The main reasons for wasteful and unsustainable water use in agriculture include,

1. inefficient irrigation systems and wasteful field application methods. Many irrigation systems do not use water in the most efficient way thereby leading to water wastage. Flood irrigation, popular in India, involves application/pumping of water onto the fields post which it is allowed to flow among the crops, this results in an application efficiency of just 65%, or a water loss of 35% wherein water is wasted via runoff into waterways or evapo-transpiration. Damaged or leaking water lines, pipes and other irrigation equipment contribute further to water wastage.

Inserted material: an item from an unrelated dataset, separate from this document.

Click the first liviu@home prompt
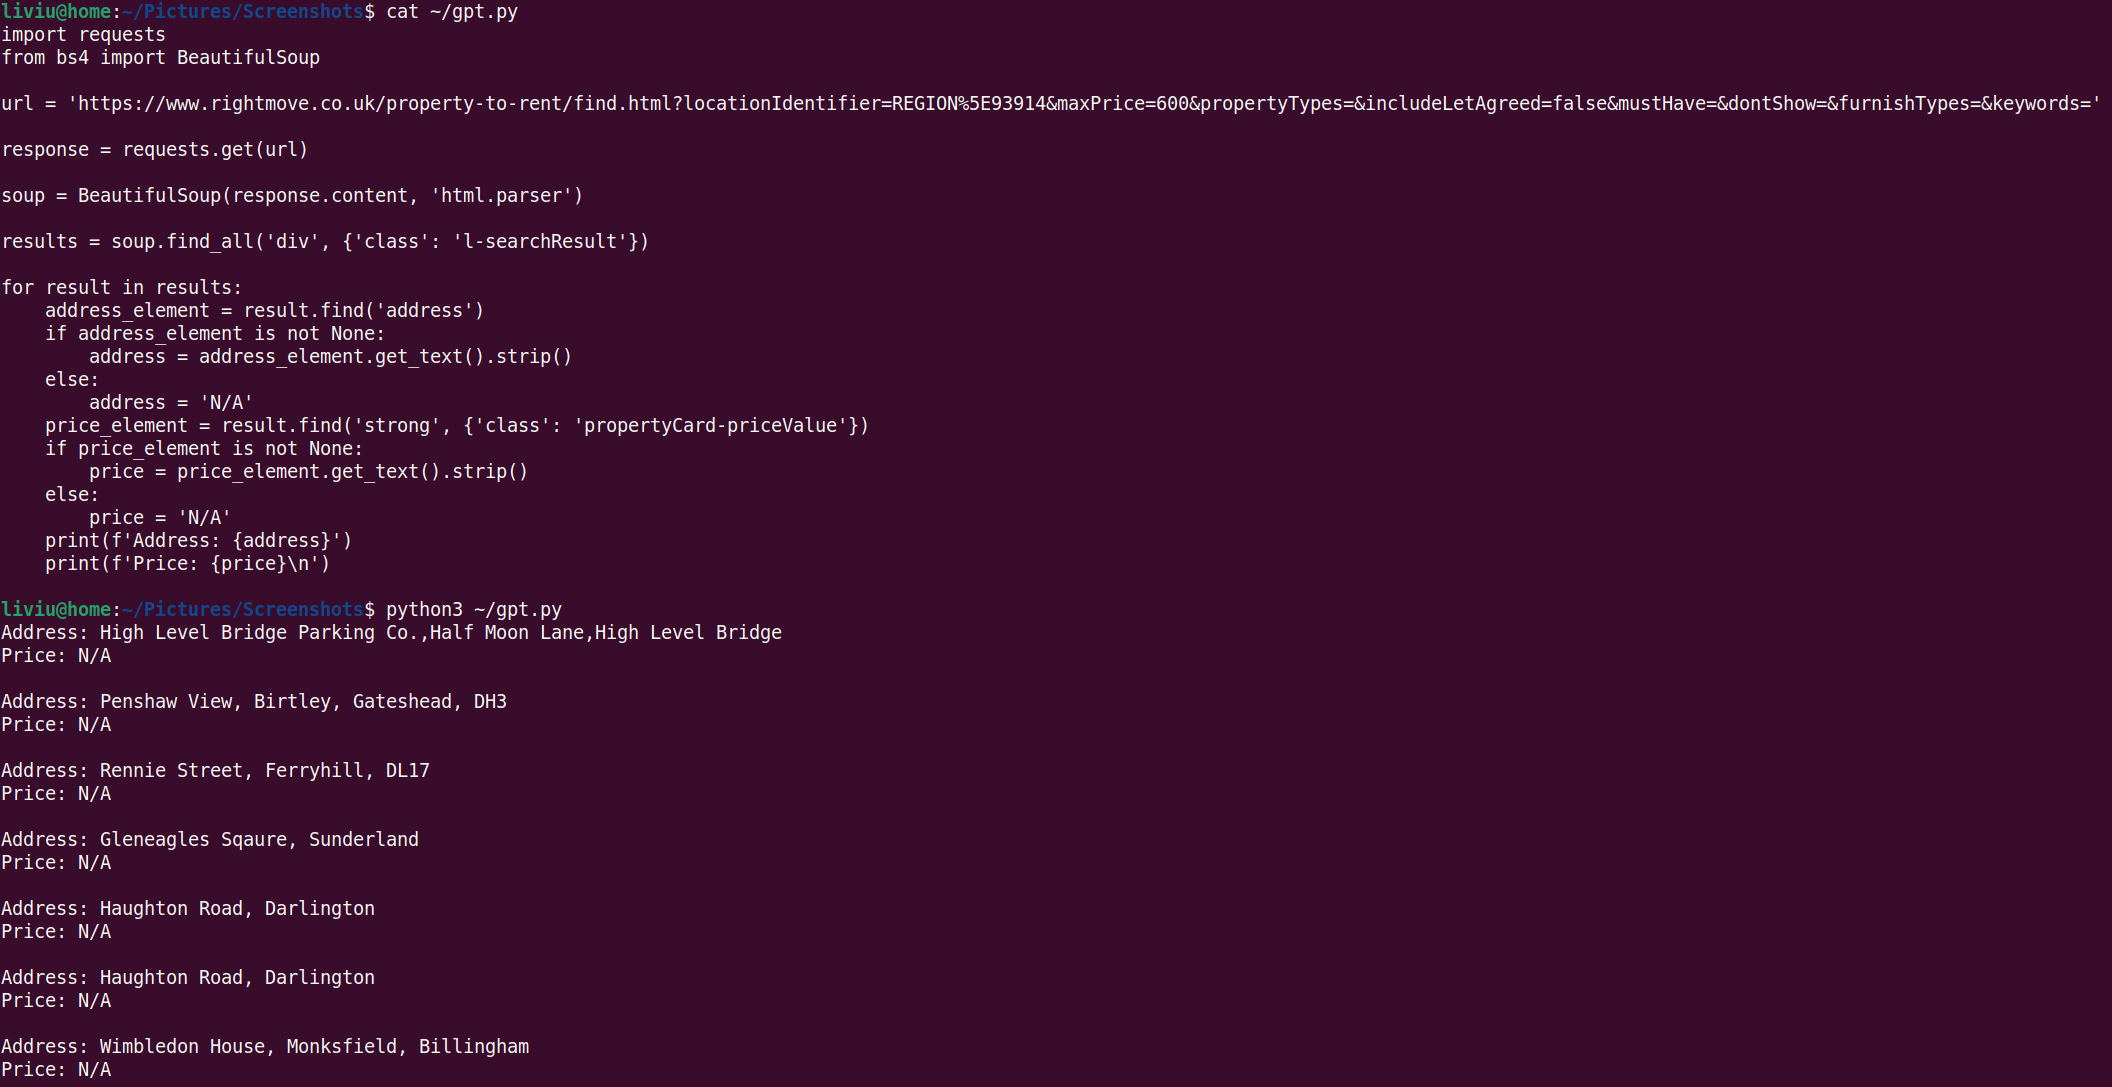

2. Cultivation of ‘thirsty’ crops, water intensive crops like sugarcane and paddy are grown extensively in India. It is estimated that farmers use about 15,000 litres (average) of water to produce 1 kg of paddy, though water technologists at the Indian Agricultural Research Institute claim that 6,000 litres is adequate if proper water management techniques are followed. Experts also recommend shifting the cultivation of such ‘water-guzzling’ crops to more suitable environments e.g. paddy farming from Punjab to West Bengal, Assam and sugarcane from Maharashtra to UP and Bihar.

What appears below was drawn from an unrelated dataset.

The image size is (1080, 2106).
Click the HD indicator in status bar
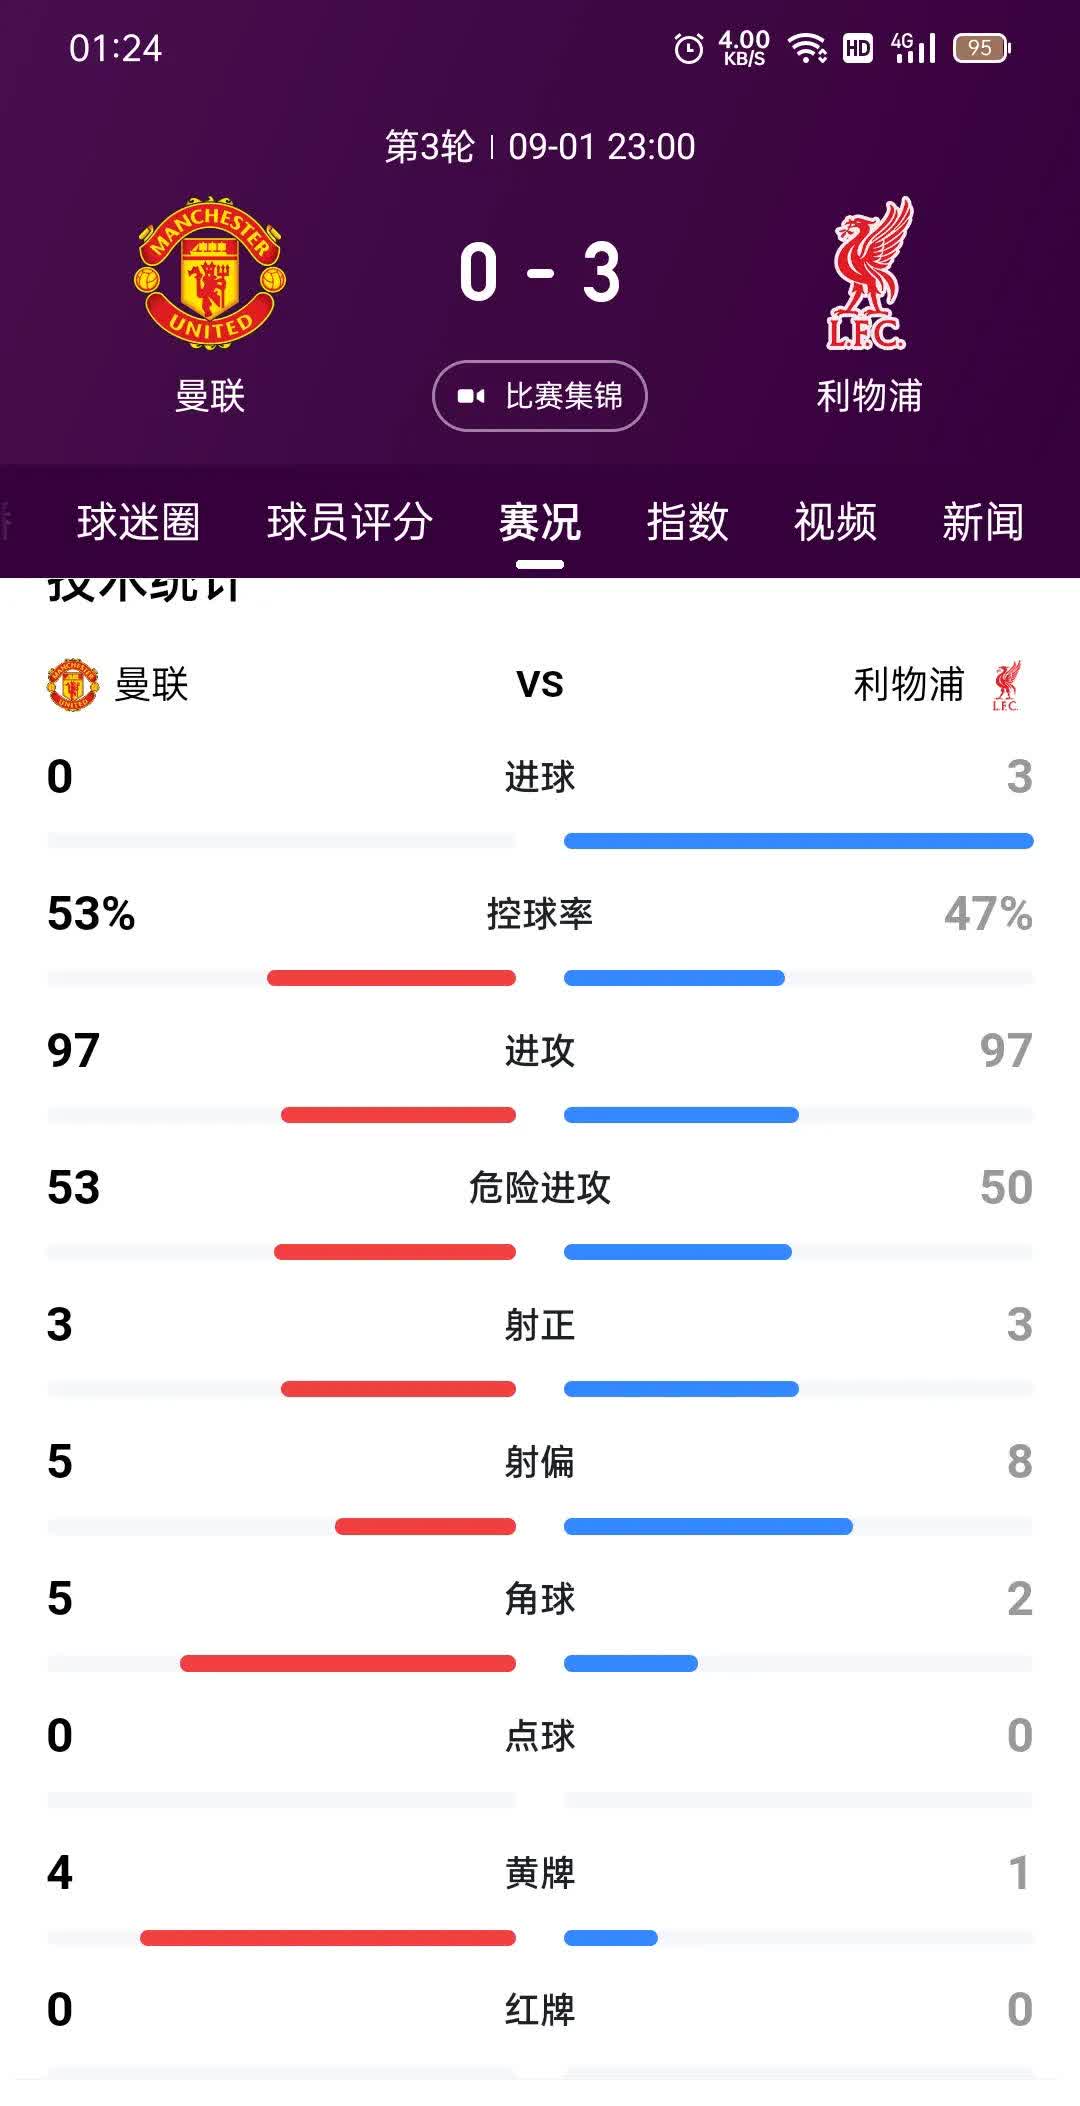pyautogui.click(x=855, y=45)
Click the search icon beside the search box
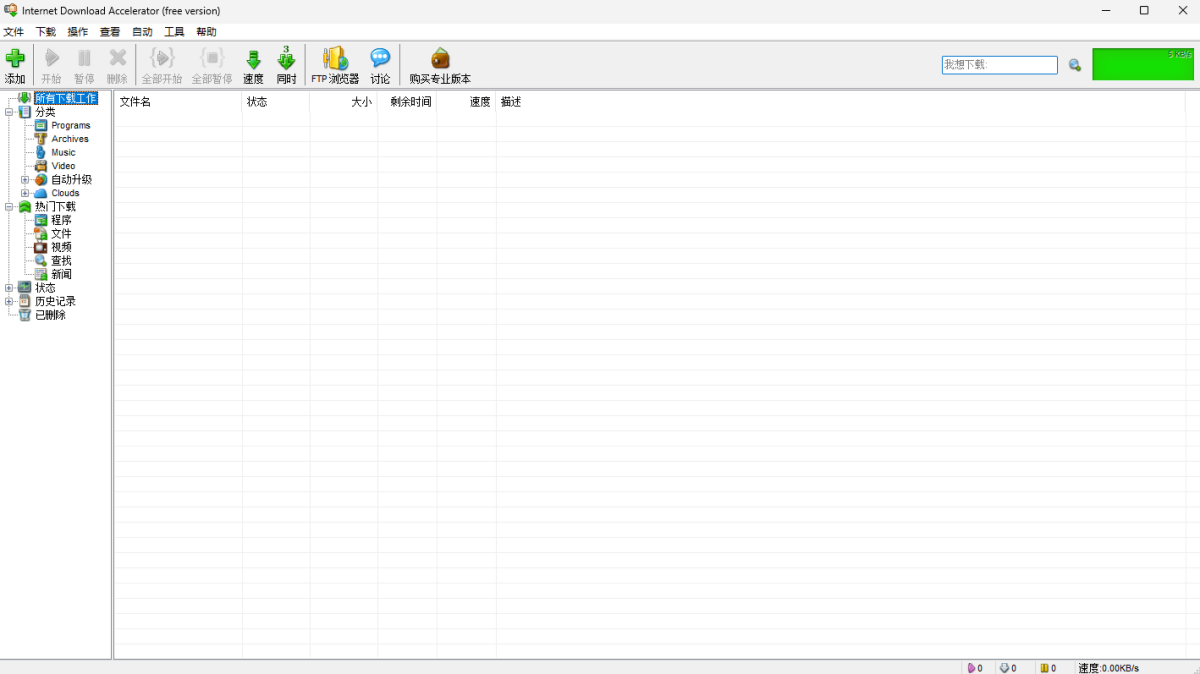The height and width of the screenshot is (674, 1200). (x=1075, y=65)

3. Misdirected subsidies, low public and political awareness of the water crisis and weak environmental legislation add to the problem. Besides, lack of awareness, excessive use of fertilizers, poor infrastructure to construct dams, reservoirs and rain-water harvesting techniques cause contamination of the (already limited) ground water.

Policy initiatives in India

Policy interventions in India have traditionally focused on ‘supply side’ solutions for dealing with increased water demand including construction of large dams, inter-basin transfer of water and small-scale solutions such as rainwater harvesting and other rural development policies. In Gujarat, for example, watershed development programs were implemented to increase water supply to arid and semi-arid regions of the state.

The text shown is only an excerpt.